● Given instruction: From the forum thread below about Google and DMOZ data, return everything from "IF Google HAS been counting" down to "20 percent banned?", word for word.

Forum Moderators: Robert Charlton & goodroi
Google not only runs their own copy of the entire Open Directory but they index their own copy in Google Search.
Neither Google nor DMOZ advise webmasters that running any DMOZ data on your site is very likely to get your entire site banned. DMOZ actively encourages sites to use DMOZ data. They even encourage webmasters to use free software for producing grossly duplicative and redundant “clones” of the entire 620,000 page Open Directory. I can understand how that could be intensely irritating to search engines.
The whole idea and promise of the “Open” Directory Project was that the data was to be freely available for use by any web site. This is effectively a fraud if only Google and their friends can use “Open” Directory data without risking being banned by Google.
The 71,816 DMOZ editors are also being victimized. They were told that they were contributing to an “Open” Directory, not acting as unpaid editors for a $100 billion dollar company.
I think Google and DMOZ both need to be considerably more “open” about this issue to develop standards for allowable use of DMOZ data, if any. If there is no acceptable use by folks that are not Google friends or partners, that should be made clear.
Suddenly the clones are gone, or at least not counted by Google. Does abc123.com suffer for this?
IF Google has been ignoring or derating the clone links, then little or no problem.
IF Google HAS been counting all those clone listings, then lots of innocent sites
could be hurt, while the sites DMOZ did NOT like could benefit. -Larry
Twist, but that would go against the wikipedia's mission statement, which is to spread as much as possible around the web via mirror sites. I doubt that Google would do something which wikipedia is expressly opposed to.
jackson88: Actually, Google does index 63 percent of the DMOZ using sites, mostly 620,000 page clones. On one of the site: searches Google returned 330,000 pages! DMOZ encourages more webmasters to build DMOZ clones with 1.8 million backlinks each. Google bans them eventually. But are they catching up or getting further behind? If we check next year will it be 55 percent banned or 20 percent banned?
Google has a colossal problem with outright spammer scraper sites on throwaway domain names. ODP clones are not a priority. Trying to distinguish between "good" directory sites and "bad" directory sites is not even on their radar. Honest webmasters are the big losers in the spam wars as more and more clicks go to spammers and more honest sites get caught in the collateral damage.
jimbeetle: The study doesn't mention PR but a banned site would have a PR of zero on all its pages, wouldn't it?

● Records supplied:
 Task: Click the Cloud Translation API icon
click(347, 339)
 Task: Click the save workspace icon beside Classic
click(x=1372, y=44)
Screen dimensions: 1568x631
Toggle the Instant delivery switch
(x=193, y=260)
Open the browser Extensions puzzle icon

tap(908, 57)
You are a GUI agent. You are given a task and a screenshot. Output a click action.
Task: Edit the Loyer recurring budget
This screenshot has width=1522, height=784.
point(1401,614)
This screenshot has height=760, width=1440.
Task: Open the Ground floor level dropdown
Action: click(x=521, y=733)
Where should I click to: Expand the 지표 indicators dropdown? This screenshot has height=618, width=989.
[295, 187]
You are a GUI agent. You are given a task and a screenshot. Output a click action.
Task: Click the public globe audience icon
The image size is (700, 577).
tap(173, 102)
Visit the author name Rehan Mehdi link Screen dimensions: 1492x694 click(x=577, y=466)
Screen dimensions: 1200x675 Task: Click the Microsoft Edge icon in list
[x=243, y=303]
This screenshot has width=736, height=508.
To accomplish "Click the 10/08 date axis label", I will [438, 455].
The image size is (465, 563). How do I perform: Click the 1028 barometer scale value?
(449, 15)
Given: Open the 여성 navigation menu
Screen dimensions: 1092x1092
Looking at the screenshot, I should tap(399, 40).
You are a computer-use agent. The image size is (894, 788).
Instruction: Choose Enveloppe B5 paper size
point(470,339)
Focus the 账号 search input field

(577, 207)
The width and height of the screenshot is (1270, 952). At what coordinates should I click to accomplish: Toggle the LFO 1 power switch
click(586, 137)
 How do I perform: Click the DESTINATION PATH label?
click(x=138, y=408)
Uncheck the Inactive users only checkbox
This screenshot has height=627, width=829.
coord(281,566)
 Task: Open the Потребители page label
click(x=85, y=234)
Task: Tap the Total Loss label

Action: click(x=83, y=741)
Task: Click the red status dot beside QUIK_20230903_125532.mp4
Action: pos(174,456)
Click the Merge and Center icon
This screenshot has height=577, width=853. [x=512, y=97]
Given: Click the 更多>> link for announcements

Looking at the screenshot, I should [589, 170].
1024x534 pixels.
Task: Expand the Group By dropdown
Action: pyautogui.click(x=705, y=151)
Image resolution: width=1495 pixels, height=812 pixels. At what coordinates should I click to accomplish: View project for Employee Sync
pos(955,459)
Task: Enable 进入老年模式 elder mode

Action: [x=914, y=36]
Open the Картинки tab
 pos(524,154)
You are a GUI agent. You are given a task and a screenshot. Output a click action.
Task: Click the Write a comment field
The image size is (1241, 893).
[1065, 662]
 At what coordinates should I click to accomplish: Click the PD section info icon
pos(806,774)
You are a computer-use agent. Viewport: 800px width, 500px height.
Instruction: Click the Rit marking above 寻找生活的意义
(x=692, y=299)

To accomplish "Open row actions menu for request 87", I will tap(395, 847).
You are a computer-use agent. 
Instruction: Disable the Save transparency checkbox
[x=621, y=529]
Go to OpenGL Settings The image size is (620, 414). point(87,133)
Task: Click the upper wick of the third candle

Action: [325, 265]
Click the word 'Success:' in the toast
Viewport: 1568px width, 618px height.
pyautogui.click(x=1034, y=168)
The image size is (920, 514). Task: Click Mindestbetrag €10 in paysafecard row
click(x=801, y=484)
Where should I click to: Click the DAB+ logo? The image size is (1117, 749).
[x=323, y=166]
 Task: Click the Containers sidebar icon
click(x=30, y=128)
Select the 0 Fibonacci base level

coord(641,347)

● Exercise response:
IF Google HAS been counting all those clone listings, then lots of innocent sites
could be hurt, while the sites DMOZ did NOT like could benefit. -Larry
Twist, but that would go against the wikipedia's mission statement, which is to spread as much as possible around the web via mirror sites. I doubt that Google would do something which wikipedia is expressly opposed to.
jackson88: Actually, Google does index 63 percent of the DMOZ using sites, mostly 620,000 page clones. On one of the site: searches Google returned 330,000 pages! DMOZ encourages more webmasters to build DMOZ clones with 1.8 million backlinks each. Google bans them eventually. But are they catching up or getting further behind? If we check next year will it be 55 percent banned or 20 percent banned?